Vegan Buffalo Chickpea Salad Wraps

Featured in: Light & Fresh Bowl Meals

This plant-based wrap features mashed chickpeas blended with vegan mayonnaise and a tangy buffalo sauce for a spicy kick. Crisp celery, carrot, and red onion add refreshing crunch while shredded lettuce and cucumber bring extra texture. All components are wrapped in a soft flour tortilla, creating a satisfying and quick meal that's perfect for lunches or snacks. Optional avocado adds creaminess to balance the flavors.

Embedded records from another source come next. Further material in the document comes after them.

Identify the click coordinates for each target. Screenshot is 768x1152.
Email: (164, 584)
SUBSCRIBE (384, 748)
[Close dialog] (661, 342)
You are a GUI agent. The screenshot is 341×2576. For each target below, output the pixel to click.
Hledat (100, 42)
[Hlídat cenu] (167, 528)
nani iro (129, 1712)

Updated on Wed, 11 Feb 2026 10:36:00 GMT
Spicy vegan buffalo chickpea salad wraps with creamy mashed chickpeas, crisp veggies, and tangy hot sauce in soft tortillas. Pin it
Spicy vegan buffalo chickpea salad wraps with creamy mashed chickpeas, crisp veggies, and tangy hot sauce in soft tortillas. | meadowspoon.com

One afternoon, I was staring at a can of chickpeas and a bottle of buffalo sauce, wondering if they could possibly work together. The result was messier than expected—I'd mashed too enthusiastically and ended up with something closer to paste—but the flavors were electric. Now these wraps have become my go-to when I need something satisfying that doesn't require much fuss, especially on days when I'm craving something spicy and a little bit wild.

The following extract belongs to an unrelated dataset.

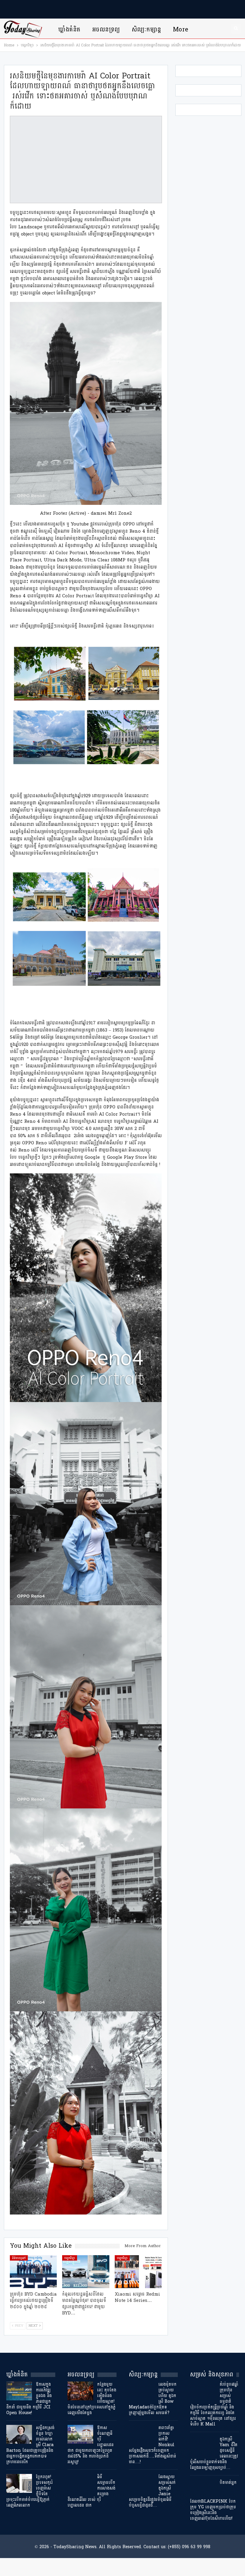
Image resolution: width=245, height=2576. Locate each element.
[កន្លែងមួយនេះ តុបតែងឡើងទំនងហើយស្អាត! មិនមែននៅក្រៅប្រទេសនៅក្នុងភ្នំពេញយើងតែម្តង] (80, 2391)
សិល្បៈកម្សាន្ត (146, 29)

My sister showed up unannounced one Tuesday evening saying she'd gone vegan, and I panicked about what to feed her. I threw these together while she sat on the counter telling me stories, and she devoured two wraps before I'd even finished rolling the first one. That moment taught me that good food doesn't require fancy ingredients or hours of planning—just honesty and a little heat.

Ingredients

  • Cooked chickpeas (2 cups): Buy them canned to skip soaking time, but always rinse and drain them thoroughly because nobody wants that starchy film coating the inside of their wrap.
  • Vegan mayonnaise (1/4 cup): This is your creamy anchor that makes the whole thing cohesive and luxurious, so don't skip it or use a weak substitute.
  • Buffalo hot sauce (2 tablespoons): The soul of the dish—choose one with actual flavor, not just heat, because you'll taste every drop.
  • Lemon juice (1 tablespoon): This brightens everything and prevents the chickpea salad from tasting flat or one-note.
  • Celery stalk, finely chopped (1 stalk): The crunch factor that keeps your mouth engaged with every bite.
  • Carrot, grated (1 small): Adds natural sweetness and a tender texture that contrasts beautifully with the crisp celery.
  • Red onion, finely chopped (2 tablespoons): Sharp and slightly sweet, it cuts through the richness without overwhelming the palate.
  • Salt and black pepper: Taste as you go because the hot sauce already brings saltiness.
  • Large flour tortillas (4): Soft enough to fold without cracking but sturdy enough to hold a generous filling.
  • Romaine lettuce, shredded (1 cup): Crisp, mild, and it acts as a protective layer between the wet filling and the tortilla.
  • Cucumber, thinly sliced (1/2 cup): Cool and hydrating, it balances the spicy heat perfectly.
  • Avocado, sliced (1/2, optional): Creamy luxury that makes the wrap feel indulgent, though it's not required to make this work.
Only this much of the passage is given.